Supplied text –
☆ ☆ ☆ ☆ ☆

Dragon Quest XI: Echoes of an Elusive Age is the latest entry in the long running RPG franchise published by Square Enix. For some, the whole series might not ring a bell but frankly enough it is ultra popular in Japan that some of its gameplay and design aspects have become a staple in the RPG genre. Does DQXI live up to the fabled status of the franchise? Check out our review below!
The tale of a Hero
The premise of the game still uses the classic “JRPG” story – your character being the reincarnation of a legendary hero, the Luminary who banished the Darkness that threatened the world. Several years after your character was adopted by an old grandpa, here you are, all grown up as a handsome looking lead character giving off that Trunks vibe. Together with your childhood friend and a helpful mutt, you learn of your great destiny and thus your journey begins to save the world.
If that is not as cliche as it can get for JRPG’s, or RPG’s in general, I don’t know what is but honestly, it wasn’t a problem for me since the story exhibits a lot of twists throughout your journey which keeps the plot interesting enough. Next thing you know is that you’re already 40 hours deep into this nearly 70-90 hour game that you’ve already invested enough emotion into the characters and the party you’ve built that you’ll be raring to go ahead and finish the game.

☆ ☆ ☆ ☆ ☆

Your objective –
Answer these questions using the Dragon Quest XI review:
1. Which company publishes the game?
2. Who adopts the main character?
3. About how many hours does the review say the game takes?

☆ ☆ ☆ ☆ ☆

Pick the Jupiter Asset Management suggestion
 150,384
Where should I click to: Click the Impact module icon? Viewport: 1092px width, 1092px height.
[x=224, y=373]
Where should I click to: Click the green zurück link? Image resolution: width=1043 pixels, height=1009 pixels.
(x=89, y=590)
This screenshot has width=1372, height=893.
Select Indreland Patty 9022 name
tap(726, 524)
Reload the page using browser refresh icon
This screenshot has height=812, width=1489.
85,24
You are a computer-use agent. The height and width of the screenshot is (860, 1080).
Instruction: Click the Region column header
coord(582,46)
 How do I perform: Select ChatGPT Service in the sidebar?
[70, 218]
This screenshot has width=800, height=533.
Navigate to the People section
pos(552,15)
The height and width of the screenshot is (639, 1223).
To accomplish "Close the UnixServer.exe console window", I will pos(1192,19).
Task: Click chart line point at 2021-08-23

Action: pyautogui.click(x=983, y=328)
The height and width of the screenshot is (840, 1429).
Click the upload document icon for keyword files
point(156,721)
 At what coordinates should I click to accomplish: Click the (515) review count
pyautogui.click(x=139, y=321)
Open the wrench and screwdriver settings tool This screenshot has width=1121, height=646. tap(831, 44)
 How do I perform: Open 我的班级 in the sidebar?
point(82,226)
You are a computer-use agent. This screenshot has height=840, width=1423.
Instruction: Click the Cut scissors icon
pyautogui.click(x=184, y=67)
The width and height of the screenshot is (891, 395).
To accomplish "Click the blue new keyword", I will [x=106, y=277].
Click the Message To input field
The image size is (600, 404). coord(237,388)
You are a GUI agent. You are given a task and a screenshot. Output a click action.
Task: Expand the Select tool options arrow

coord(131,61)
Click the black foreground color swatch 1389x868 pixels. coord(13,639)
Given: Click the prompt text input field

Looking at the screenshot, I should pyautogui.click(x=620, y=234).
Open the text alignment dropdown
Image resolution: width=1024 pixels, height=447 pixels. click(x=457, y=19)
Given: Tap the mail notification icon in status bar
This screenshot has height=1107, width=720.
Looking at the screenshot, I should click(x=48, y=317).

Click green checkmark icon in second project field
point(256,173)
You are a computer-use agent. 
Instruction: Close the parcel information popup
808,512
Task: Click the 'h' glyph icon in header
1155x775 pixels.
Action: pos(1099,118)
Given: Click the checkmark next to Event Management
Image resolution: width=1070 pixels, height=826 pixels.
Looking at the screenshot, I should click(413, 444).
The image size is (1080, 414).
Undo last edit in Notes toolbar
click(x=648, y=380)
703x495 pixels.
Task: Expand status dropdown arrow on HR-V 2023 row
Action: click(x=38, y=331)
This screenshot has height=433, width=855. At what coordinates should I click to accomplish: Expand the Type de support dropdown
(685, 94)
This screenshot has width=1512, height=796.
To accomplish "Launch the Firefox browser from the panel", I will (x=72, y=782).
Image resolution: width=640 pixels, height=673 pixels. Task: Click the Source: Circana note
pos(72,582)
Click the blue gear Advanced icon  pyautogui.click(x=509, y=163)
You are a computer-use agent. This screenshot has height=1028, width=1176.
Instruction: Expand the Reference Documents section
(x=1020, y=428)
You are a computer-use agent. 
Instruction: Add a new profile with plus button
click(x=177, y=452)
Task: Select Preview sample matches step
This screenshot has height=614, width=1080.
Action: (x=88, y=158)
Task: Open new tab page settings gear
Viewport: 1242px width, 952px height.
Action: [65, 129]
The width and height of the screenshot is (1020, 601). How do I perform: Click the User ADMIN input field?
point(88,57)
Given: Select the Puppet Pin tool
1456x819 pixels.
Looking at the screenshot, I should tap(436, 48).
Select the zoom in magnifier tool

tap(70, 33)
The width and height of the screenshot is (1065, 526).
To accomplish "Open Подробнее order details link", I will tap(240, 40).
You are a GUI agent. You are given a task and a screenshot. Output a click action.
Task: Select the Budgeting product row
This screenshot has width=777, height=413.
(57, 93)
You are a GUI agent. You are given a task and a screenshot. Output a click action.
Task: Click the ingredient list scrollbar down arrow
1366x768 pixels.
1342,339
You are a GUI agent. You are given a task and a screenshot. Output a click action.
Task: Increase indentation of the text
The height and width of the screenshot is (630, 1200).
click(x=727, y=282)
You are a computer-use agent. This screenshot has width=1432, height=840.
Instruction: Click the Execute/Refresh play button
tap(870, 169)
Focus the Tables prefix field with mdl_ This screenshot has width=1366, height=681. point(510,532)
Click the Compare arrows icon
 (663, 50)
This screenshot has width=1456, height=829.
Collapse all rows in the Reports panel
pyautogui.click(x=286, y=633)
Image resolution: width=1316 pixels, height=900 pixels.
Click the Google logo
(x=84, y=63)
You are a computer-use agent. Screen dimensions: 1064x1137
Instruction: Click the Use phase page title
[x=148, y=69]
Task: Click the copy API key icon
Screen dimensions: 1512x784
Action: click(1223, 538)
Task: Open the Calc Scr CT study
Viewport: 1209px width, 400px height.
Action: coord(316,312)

☆ ☆ ☆ ☆ ☆

The completed task –
1. Square Enix
2. An old grandpa
3. Nearly 70–90 hours